Timezone: »

 
Poster
On Adaptive Attacks to Adversarial Example Defenses
Florian Tramer · Nicholas Carlini · Wieland Brendel · Aleksander Madry

Wed Dec 09 09:00 AM -- 11:00 AM (PST) @ Poster Session 3 #921

Adaptive attacks have (rightfully) become the de facto standard for evaluating defenses to adversarial examples. We find, however, that typical adaptive evaluations are incomplete. We demonstrate that 13 defenses recently published at ICLR, ICML and NeurIPS---and which illustrate a diverse set of defense strategies---can be circumvented despite attempting to perform evaluations using adaptive attacks.

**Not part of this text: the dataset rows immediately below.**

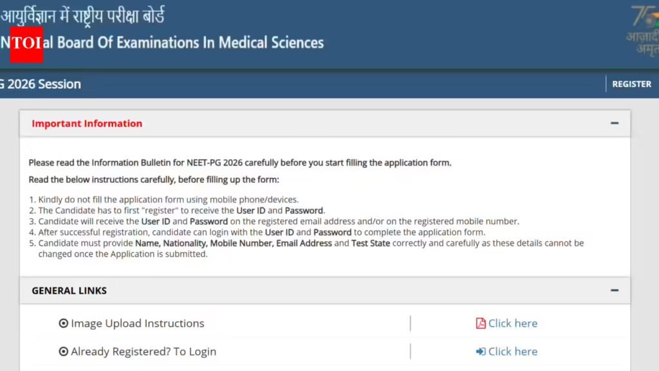Screen dimensions: 659x371
Task: Open Click here link to login
Action: pyautogui.click(x=513, y=351)
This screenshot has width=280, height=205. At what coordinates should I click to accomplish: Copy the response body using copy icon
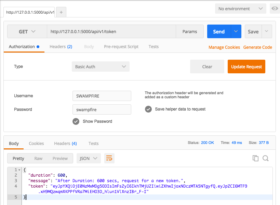pos(255,158)
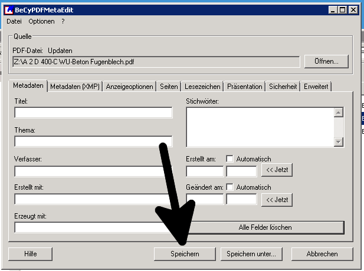This screenshot has height=271, width=364.
Task: Click the Speichern button
Action: [x=185, y=254]
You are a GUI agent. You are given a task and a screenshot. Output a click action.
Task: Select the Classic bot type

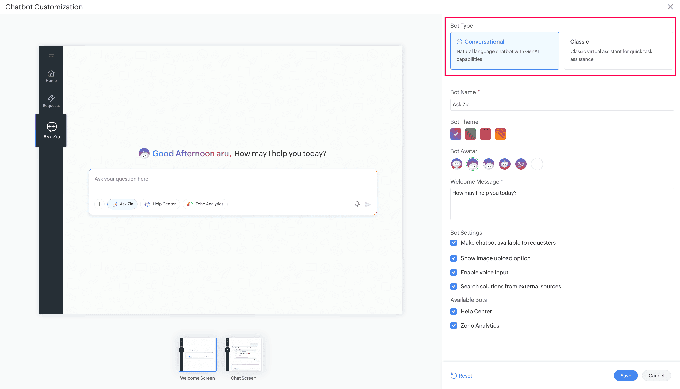click(x=618, y=50)
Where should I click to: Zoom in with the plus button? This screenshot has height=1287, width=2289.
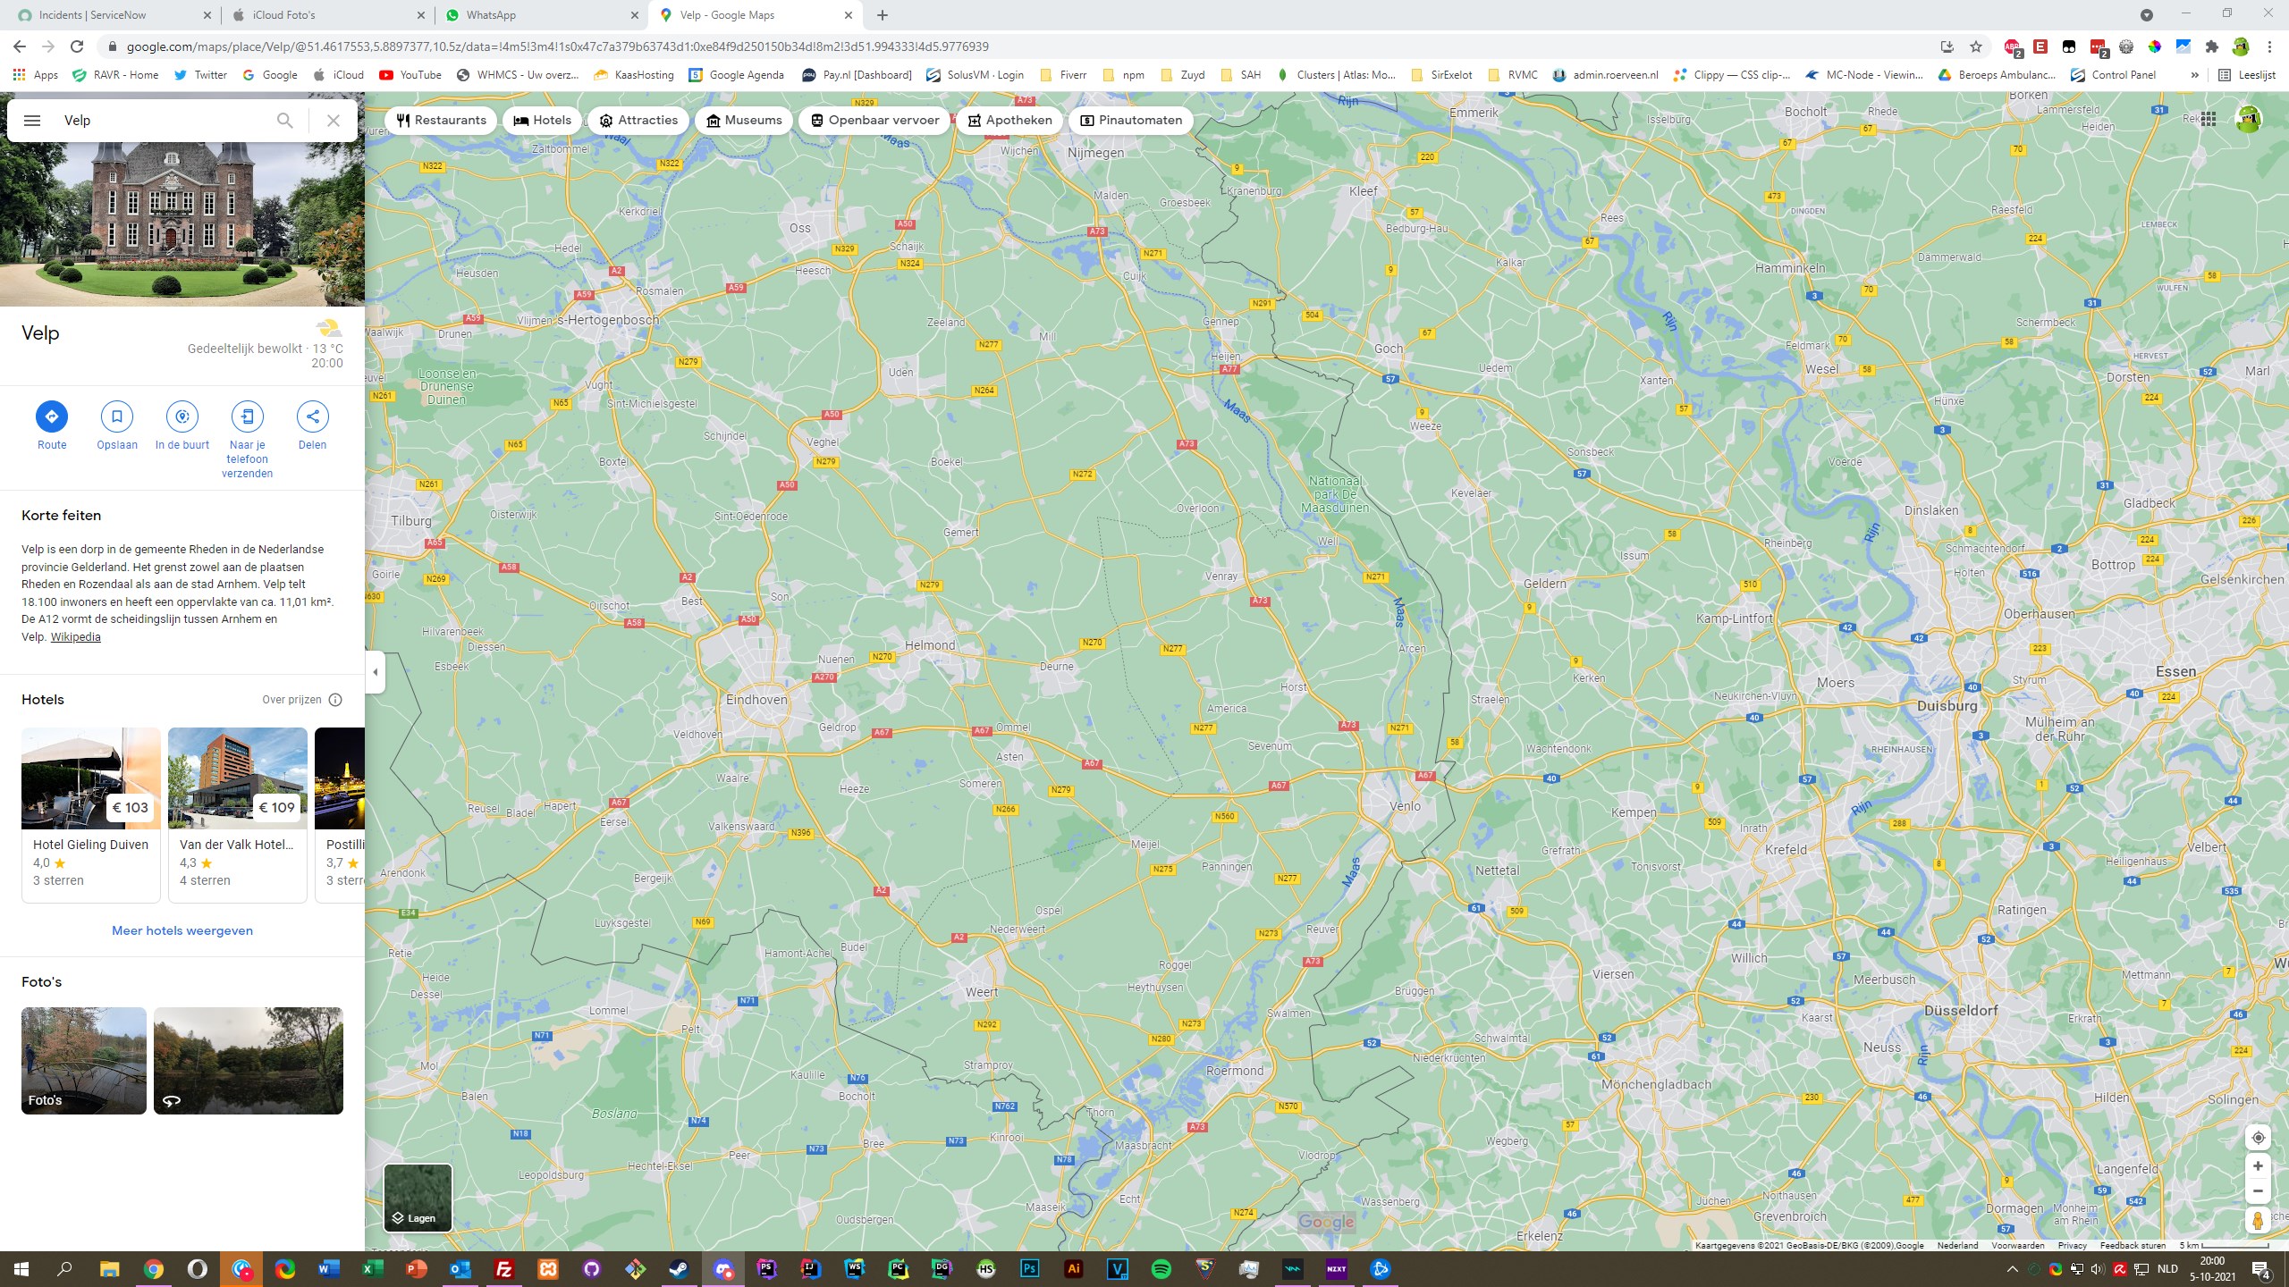(2258, 1166)
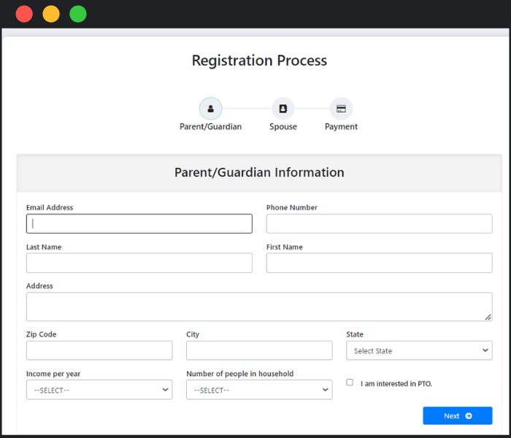The image size is (511, 438).
Task: Select the Payment step label
Action: point(341,127)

While prior evaluation papers focused mainly on the end result---showing that a defense was ineffective---this paper focuses on laying out the methodology and the approach necessary to perform an adaptive attack. Some of our attack strategies are generalizable, but no single strategy would have been sufficient for all defenses. This underlines our key message that adaptive attacks cannot be automated and always require careful and appropriate tuning to a given defense. We hope that these analyses will serve as guidance on how to properly perform adaptive attacks against defenses to adversarial examples, and thus will allow the community to make further progress in building more robust models.

Author Information

Florian Tramer (Stanford University)
Nicholas Carlini (Google)
Wieland Brendel (University of Tübingen)
Aleksander Madry (MIT)

Aleksander Madry is the NBX Associate Professor of Computer Science in the MIT EECS Department and a principal investigator in the MIT Computer Science and Artificial Intelligence Laboratory (CSAIL). He received his PhD from MIT in 2011 and, prior to joining the MIT faculty, he spent some time at Microsoft Research New England and on the faculty of EPFL. Aleksander's research interests span algorithms, continuous optimization, science of deep learning and understanding machine learning from a robustness perspective. His work has been recognized with a number of awards, including an NSF CAREER Award, an Alfred P. Sloan Research Fellowship, an ACM Doctoral Dissertation Award Honorable Mention, and 2018 Presburger Award.